Mountain in Pakistan

Shispare is one of the high mountain peaks of the Batura Muztagh, the westernmost subrange of the Karakoram range in the Gilgit-Baltistan region of Pakistan.

Alternate forms of the name of this peak include Shispare Sar, Shisparé Sari "Fiak Ting" فیاک ٹنگ or Tegh Sar تیغ سر (which means Sharp Head in the local Wakhi language).

==Location==
Shispare lies east of the Batura Wall, which is the highest part of the Batura Muztagh in Pakistan. Notable neighbouring peaks include Pasu Sar to the northwest, Bojohagur Duanasir, Ultar, Hunza Peak and Ladyfinger Peak, which comprise the most southeasterly of the major groups of the Batura Muztagh. The Hunza River curves around the southeastern, eastern, and northeastern sides of the Batura Muztagh, and Shispare towers above the western bank of the river. In turn, the Hunza Valley lies in the Hunza District of Gilgit-Baltistan, Pakistan.

==Notable features==
Shispare is notable for its tremendous rise above local terrain. For example, the nearby town of Karimabad, in the Hunza Valley,
has an elevation of 2060 m, making for 5550 m of relief, in only 13 km (8 mi) horizontal distance. Being near the end of the Batura
Muztagh, it commands large drops in three directions (north, east, and south).
In addition, Shispare has a strikingly large and steep Northeast Face.

==Climbing history==
Climbing began in the Batura Muztagh later than in other parts of the Karakoram. Shispare was the first major peak in the range to be successfully climbed, in 1974, by the "Polish-German Academic Expedition" under the leadership of Janusz Kurczab. The ascent took 35 days, and during preparations for a second group to try for the summit, one member of the expedition (Heinz Borchers) was killed in an avalanche.

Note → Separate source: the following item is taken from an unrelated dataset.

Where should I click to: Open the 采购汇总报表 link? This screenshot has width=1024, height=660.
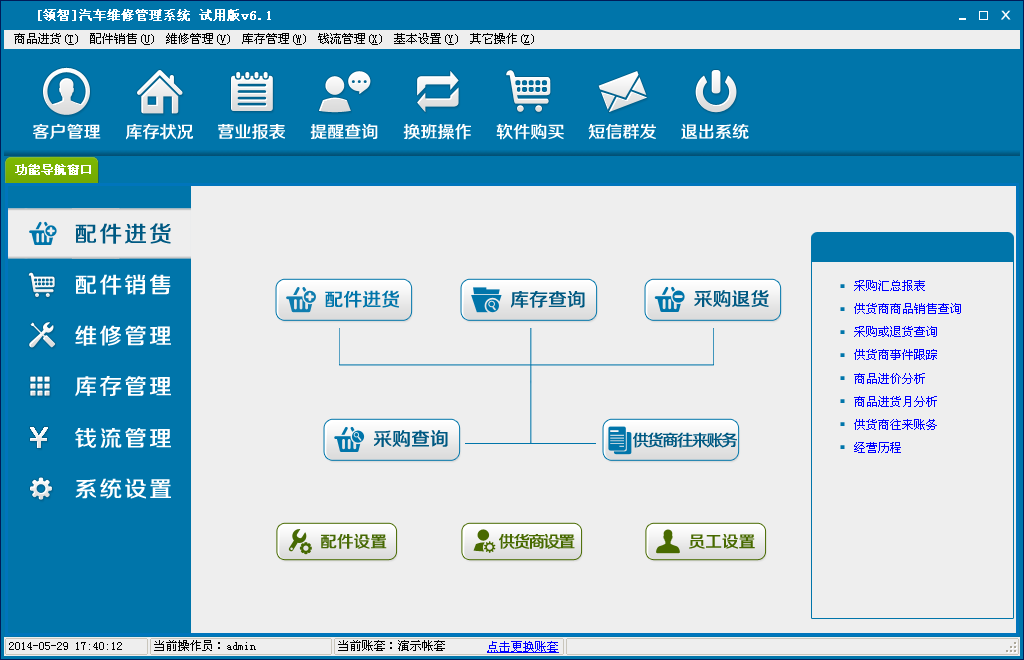(889, 285)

The first ascent route followed the Passu Glacier to the East Ridge, between the Passu Glacier.
(Note: this ridge goes southeast from the summit, turns northeast, and then turns roughly east, so it is called the "southeast ridge" and the "northeast ridge" in different sources.) Difficulties included a long ice ridge, and the access to the ridge required 1500m of fixed rope.

The next attempt was in 1989 by members of the Ryukoku University Alpine Club in Japan, led by Masato Okamoto. The group was on the mountain for almost two months, but was not able to summit; their high point was around 7200 m.

In 1994, a group from the Komono Alpine Club in Japan, led by Yukiteru Masui, achieved the second ascent of the peak. They reached Base Camp on June 18, and Masui, Kokubu, and Ozawa reached the summit on July 20. They followed the same route as the first ascent party and climbed in a similar style, with a similar amount of fixed rope.

In 2017, Japanese climbers Kazuya Hiraide and Kenro Nakajima made the first alpine-style ascent via the previously unclimbed northeast route, and they won the Piolets d'Or prize.

The Himalayan Index lists no other ascents or attempts of this peak.

==Books, pamphlets, and maps about Shispare==
- Batura Mustagh (sketch map and pamphlet) by Jerzy Wala, 1988.
- Orographical Sketch Map of the Karakoram by Jerzy Wala, 1990. Published by the Swiss Foundation for Alpine Research.